(Data for locating words and elements)

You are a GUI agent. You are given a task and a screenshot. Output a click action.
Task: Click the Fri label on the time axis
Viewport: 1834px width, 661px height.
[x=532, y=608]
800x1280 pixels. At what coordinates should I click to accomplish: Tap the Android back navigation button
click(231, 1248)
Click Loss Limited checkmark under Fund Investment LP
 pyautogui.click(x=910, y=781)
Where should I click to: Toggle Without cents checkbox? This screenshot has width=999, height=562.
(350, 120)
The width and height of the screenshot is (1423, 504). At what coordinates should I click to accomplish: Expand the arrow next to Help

- Task statement
Reproduce all of the material above word for word, keeping every line.

- Answer for the task
You are a GUI agent. You are given a task and a screenshot. Output a click action.
Task: Click the Fri label on the time axis
Viewport: 1834px width, 661px height.
[x=532, y=608]
800x1280 pixels. At what coordinates should I click to accomplish: Tap the Android back navigation button
click(231, 1248)
Click Loss Limited checkmark under Fund Investment LP
 pyautogui.click(x=910, y=781)
Where should I click to: Toggle Without cents checkbox? This screenshot has width=999, height=562.
(350, 120)
The width and height of the screenshot is (1423, 504). At what coordinates should I click to accomplish: Expand the arrow next to Help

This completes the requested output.